Pletnev does something different--and AWESOME!
David R. Eastwood | Long Island, NY | 05/19/2007
(5 out of 5 stars)
"I first heard Pletnev playing the Waldstein sonata on an FM radio station while I was driving, and I HAD to buy his recording! His Moonlight and Appassionata sonatas are excellent, but I would recommend you listen carefully to the first movement of his Waldstein: he tremelo playing is so rapid and even that he can create the illusion of a sustained note and then, as he plays alternately softer and louder on that note, he creates an illusion that no piano can really produce: "swelling" in volume. In reality (as most people already know), the pedals of a piano can let a player take a note from loud to soft--but not (unlike many OTHER instruments, such as organs or violins or horns) from soft to loud.
I own about 50 CDs with Beethoven's piano sonatas on them, and I have never heard anything like this. I have repeatedly listened to 18 other famous pianists playing the Waldstein, and a few come close to this effect, perhaps deliberately, perhaps by chance. I have spoken with several pianists about this, and they have found it a very remarkable and interesting way of playing.
Two of my friends prefer the playing of Emile Gilels, but I would travel 50 miles to hear Pletnev play Beethoven.
Happy listening!"
A thumpy 'Moonlight," but after that, truly great Beethoven
Santa Fe Listener | Santa Fe, NM USA | 09/29/2008
(5 out of 5 stars)
"This is a reissue of a 1996 Beethoven program, and I detect that Pletnev has come a ways since -- wit, perversity, and mischeif are absent here. His "Moonlight" Sonata strains to be different, however: it's strenuous and thumping in the first two movements, and strongly attacked in the finale, which Pletnev doesn't play for dazzling fingerwork. I doubt I will return to hear this anti-poetic reading again.
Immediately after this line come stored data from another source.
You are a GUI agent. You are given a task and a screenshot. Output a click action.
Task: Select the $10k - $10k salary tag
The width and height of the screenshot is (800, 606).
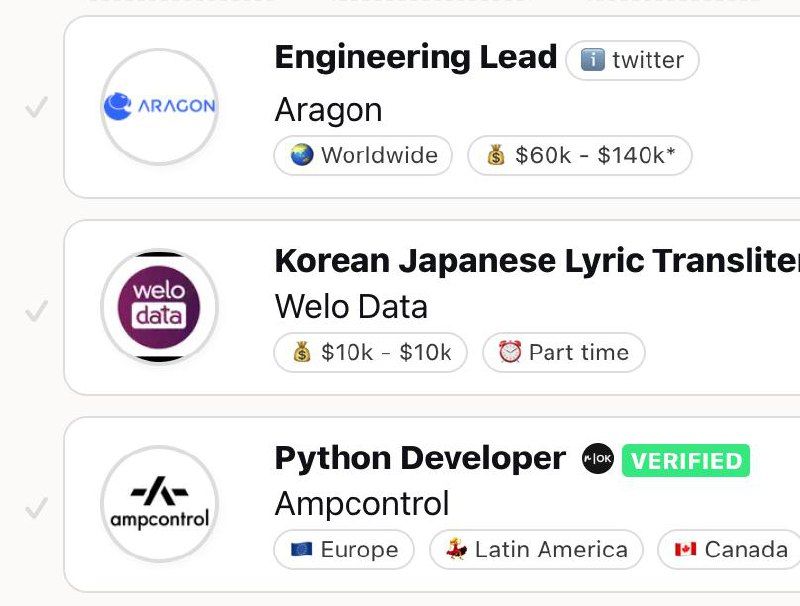(x=370, y=352)
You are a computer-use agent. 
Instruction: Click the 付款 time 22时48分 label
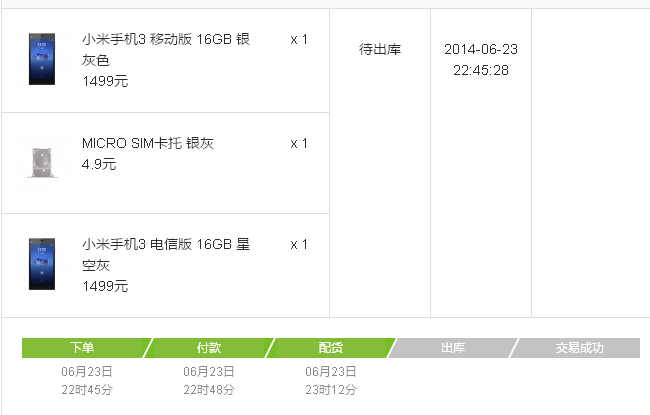coord(208,391)
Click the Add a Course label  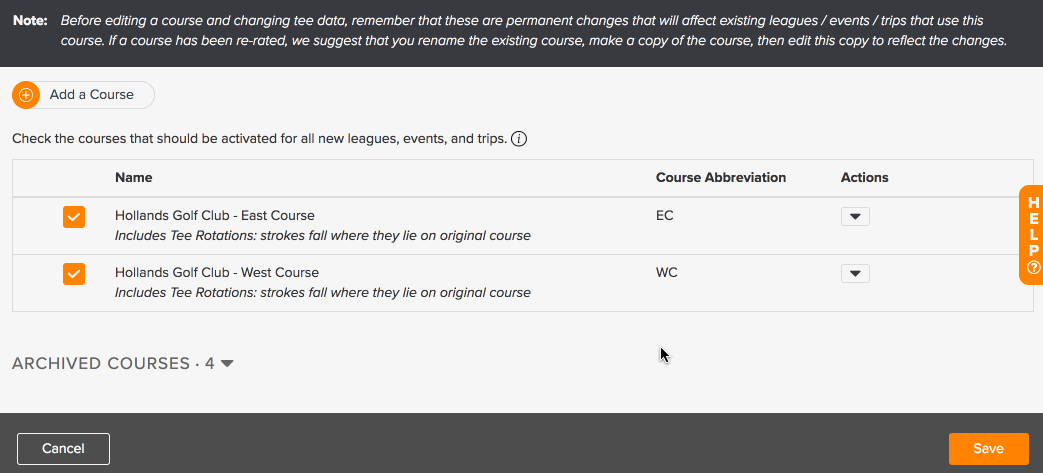click(92, 94)
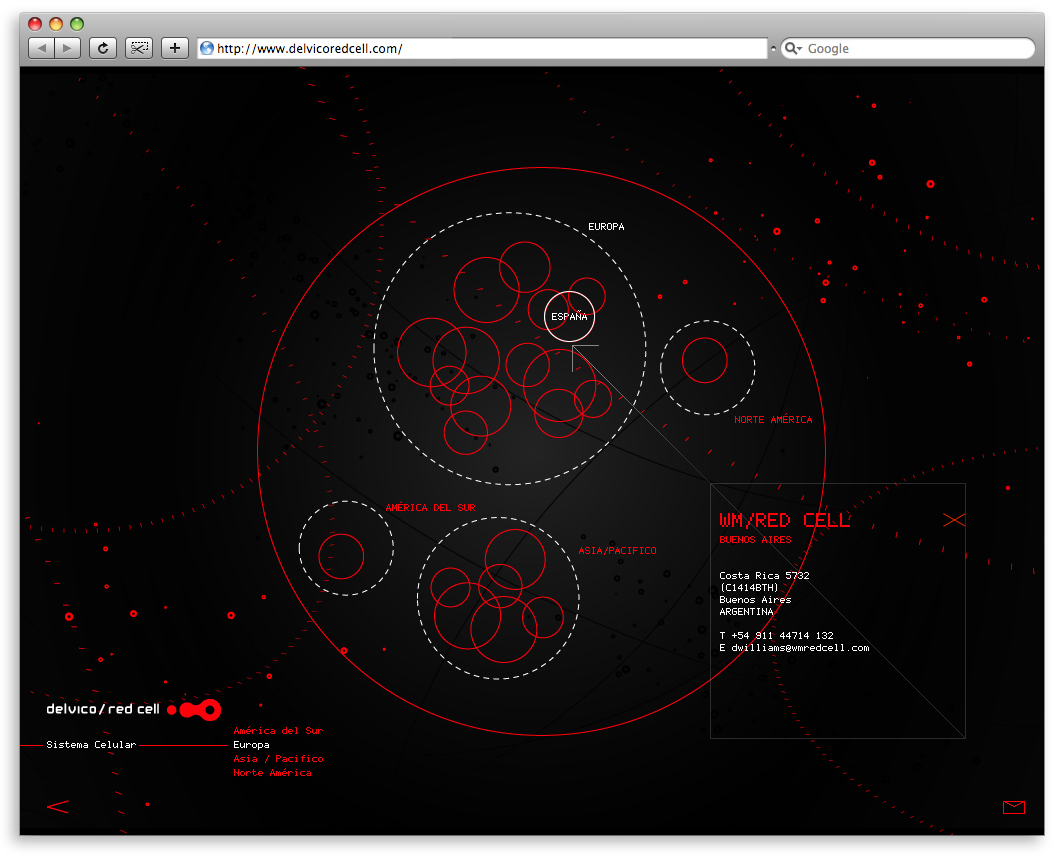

I was quite impressed by the version of the "Waldstein" that was part of Pletnev's Carnegie Hall recital on DG. Like Richter, he has such effortless technical command that he can make the piano do whatever he wants, and I like what he wants in this sonata. Hearing how strong and confident Pletnev is in the first movement, one is reminded that many others (e.g., Schnabel, Brendel, Kempff) are cautiously avoiding stumbles. I wish the slow introduction to the finale were more mysterious and premonitory; Pletnev seems rather objective. Yet the opening of the finale couldn't be more sensitively phrased, and the rest captures Beethoven's triumphant middle-period style as perfectly as anyone since Schnabel and Serkin ever has.
My standard for the "Appassionate" comes down to Serkin, Richter, and Pollini. Pletnev is as powerful and self-asssured as any of them, and he shows as much temperament. Don't expect the heavens to open, however. His conception of the first movement, and later the finale, depends on a somewhat tame opening building to a volcanic finish. Pletnev held my attention in one great arc from beginning to end. The second movement is masterful, largely due to Pletnev's original touch and phrasing. Beethoven creates magic from very simple ingreients here, and Pletnev knows how to do that, too. Hapily, he doesn't pound the finale to death or try to persuade us that this is the Flight of the Bumblebee -- a slower tempo allows for mroe eloquence and depth.
With a musician as mercurial as Pletnev you can't expect to agree with every new notion he brings to a score, but this Beethoven recital is a showcase for temperament and incredible skill. Too bad that Virgin's close-up sonics are bangy and clangy; the fortissimos cause a bit of ear sting."